Dialogi,
odwieczny problem pisarzątek sieciowych. Chce się napisać coś, jakieś słowa,
które są wypowiadane przez usta soczyste niczym brzoskwiniowy mus, a tu… nie
wie się jak! Tragedia, nic tylko załamać ręce, popłakać chwilę i zawiesić oko
na tymże poradniku, aby w przyszłości nie mieć tak dramatycznych problemów.
1.
Od jakiego znaku interpunkcyjnego rozpoczynamy
pisanie dialogu?
* Oczywiście NIE od dywizu. Dywiz jest znakiem
ortograficznym, używamy go do zapisów biało-czerwony
na przykład. Gdy chcemy rozpocząć dialog, sięgnijmy zatem po półpauzę (–) lub
pauzę (—). Warto byłoby też zachować konsekwencję
wyboru, czyli od początku do końca stosować półpauzę lub pauzę.
2.
Jak powinien wyglądać zwykły zapis wypowiedzi
bez opisów?
* Właściwie to zupełnie zwyczajnie, ot tak:
– Kasia poszła
do lasu.
LUB
– Czy Kasia
poszła do lasu?
LUB
– Kasia poszła
do lasu!
Jak widzicie, przy użyciu każdego znaku interpunkcyjnego
zamykającego zdanie, zapis wciąż pozostaje taki sam.
3.
Co jednak zrobić, gdy nasza wypowiedź trochę
wykracza poza przytoczonych w punkcie drugim podstaw?
a.
Chcę napisać wypowiedź, po której następować
będzie opis. Co teraz?!
* Najistotniejsze, to nie panikować. Nikt nie
zemdlał? To ważne, nie lubię mówić na próżno. Są dwa rodzaje takich opisów:
a)
wypowiedzi z opisem nawiązującym do treści
wypowiedzi, w których na końcu wypowiedzi nie stawiamy kropki, jeśli takowa
następuje, a wykrzyknik i pytajnik tak; do tego opis wypowiedzi zapisujemy po
myślniku małą literą:
– Ania! No coś
ty! –
krzyknęłam,
słysząc jej słowa. (Wykrzyknik pozostawiamy na swoim miejscu, opis <krzyknęłam>
rozpoczyna się małą literą).
– Jeremi, ty to
jesteś wariatem – powiedziałam. (Kropka, która powinna pojawić się na końcu
zdania, zostaje pominięta, opis <powiedziałam> rozpoczyna się małą
literą).
– Hej, pójdziesz ze mną do sklepu? – spytała Ewelina.
(Znak zapytania pozostawiamy na swoim miejscu, opis <spytała> rozpoczyna
się małą literą).
– A pierwsze miejsce zajmuje… – urwałam, chcąc
zwiększyć napięcie widowni. (Wielokropek pozostawiamy na swoim miejscu, opis
<urwałam> rozpoczyna się małą literą).
b)
dialogi z opisem NIE nawiązującym do sposobu
wypowiadania (czasowniki, które nie oznaczają mówienia: pisać, pytać, rzec
etc.), w których znak interpunkcyjny niezależnie od rodzaju pozostaje na końcu
wypowiedzi, a zdanie rozpoczynające opis zapisujemy wielką literą:
– Wziąłbyś się
wreszcie w garść. – Przeczesałam dłońmi grzywkę.
□ □ □ □
_Polecenia_
A – Oceń, czy poniższe stwierdzenia zgadzają się z poradnikiem o zapisie dialogów, i każdą odpowiedź „tak” lub „nie” poprzyj rozstrzygającym cytatem z poradnika.
(i) Dialog należy rozpoczynać od dywizu.
(ii) Gdy po wypowiedzi następuje opis nawiązujący do jej treści, kropkę na końcu wypowiedzi się pomija.
(iii) Wielokropek kończący wypowiedź usuwa się przed opisem.
B – Podaj dalszy ciąg poradnika o zapisie dialogów, zaczynając tuż po jego ostatnim zdaniu.

_Dostarczone dane_
□ □ □ □
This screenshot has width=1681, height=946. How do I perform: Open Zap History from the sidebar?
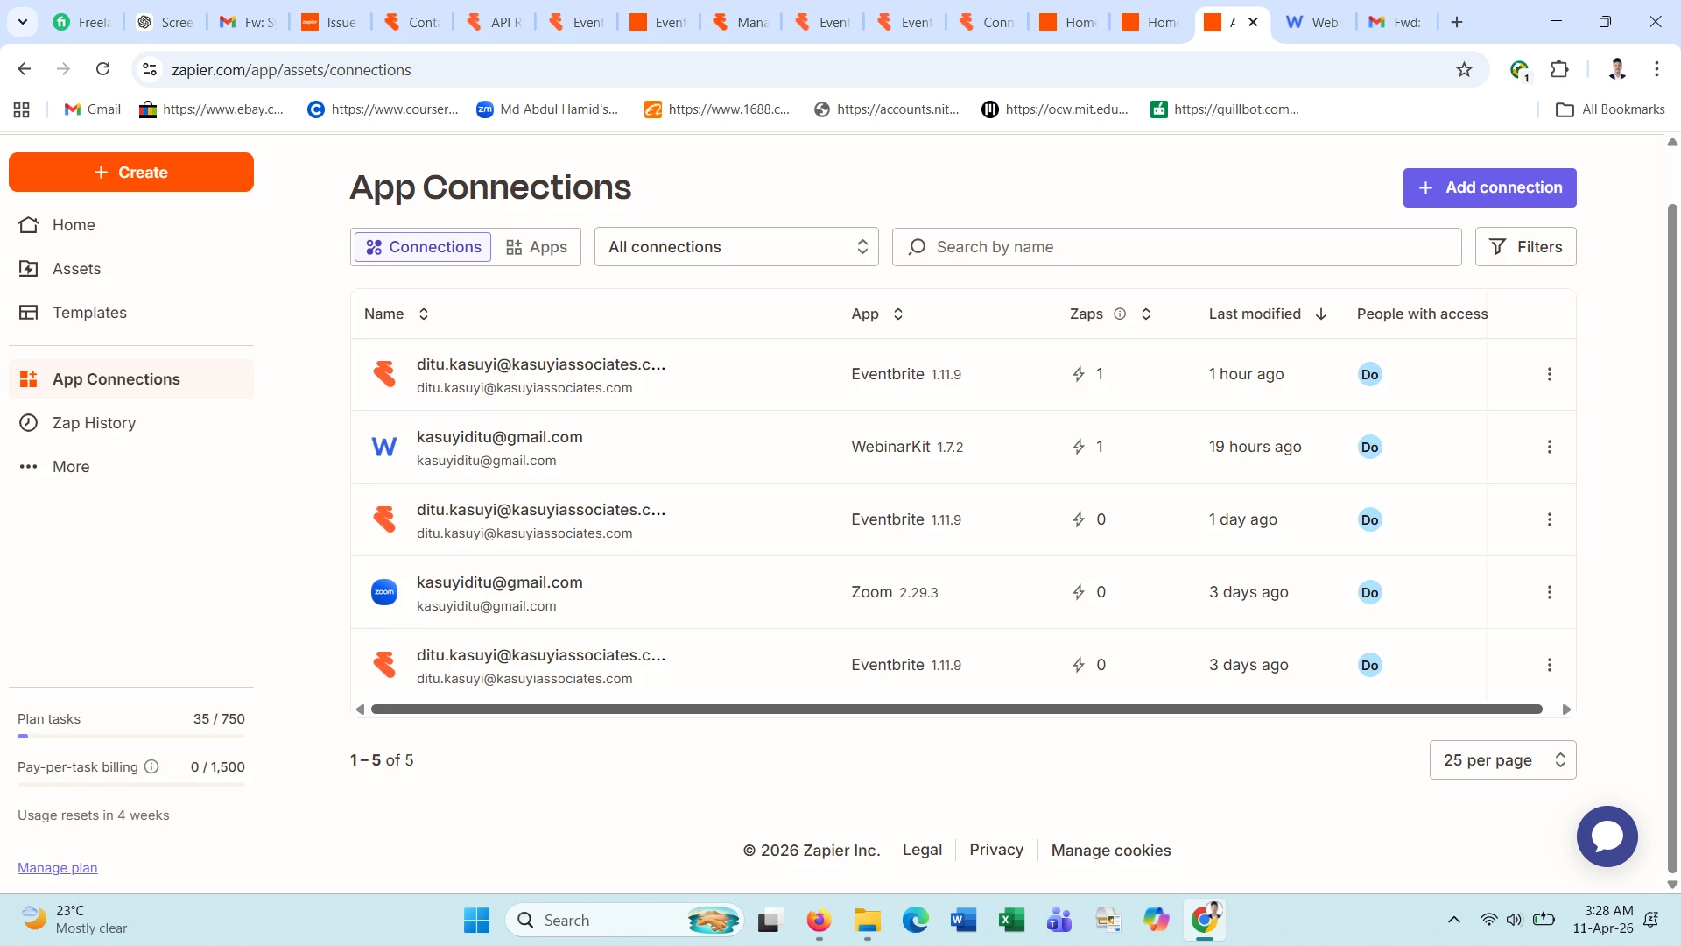[94, 423]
□ □ □ □
_Odpowiedzi do poleceń_
A –
(i) Nie: „Oczywiście NIE od dywizu.”
(ii) Tak: „na końcu wypowiedzi nie stawiamy kropki, jeśli takowa następuje”
(iii) Nie: „Wielokropek pozostawiamy na swoim miejscu”

B –
– Samuelu,
kiedy do mnie przyjdziesz? – Potarłam ręką wyschnięte policzki.
! Jak
rozróżnić opis odnoszący się do wypowiedzi od nieodnoszącego się? Tak, czasami
trudno to określić. Najważniejsze to ustalić sobie jakąś zasadę i konsekwentnie
się jej trzymać. Niektórzy uważają, że opisy niezawierające „odpowiedział”,
„wymruczała”, „krzyknęli” etc., czyli czasownika opisującego wypowiedź
bezpośrednio, nie są opisami bezpośrednimi. Inni za opisy bezpośrednie uważają
też opisy pod tytułem: „mrugnął do mnie porozumiewawczo okiem”, gdyż uważają,
że coś takiego sugeruje nam, jak słowa były wypowiadane. Jednakże wszyscy są
zgodni w kwestii, że opis: – Jutro
czwartek. – Jeremiasz sięgnął po kanapkę. NIE nawiązuje do dialogu.
I to wszystko.
b.
Co począć, gdy mój bohater chce się jeszcze raz
odezwać, gdy już opisałam/em jego wypowiedź?
* Możemy wydzielić trzy rodzaje sposobu zapisu
takiej wypowiedzi:
a)
– Wczoraj padało – powiedziałam do słuchawki. –
Ale na dzisiaj zapowiadali ładną pogodę. (Opis pierwszej części wypowiedzi
zakończony jest kropką, nie nawiązuje do drugiej części wypowiedzi, którą
rozpoczynamy wielką literą. W tym momencie nasza wypowiedź bez opisu brzmi:
Wczoraj padało. Ale na dzisiaj zapowiadali ładną pogodę).
b)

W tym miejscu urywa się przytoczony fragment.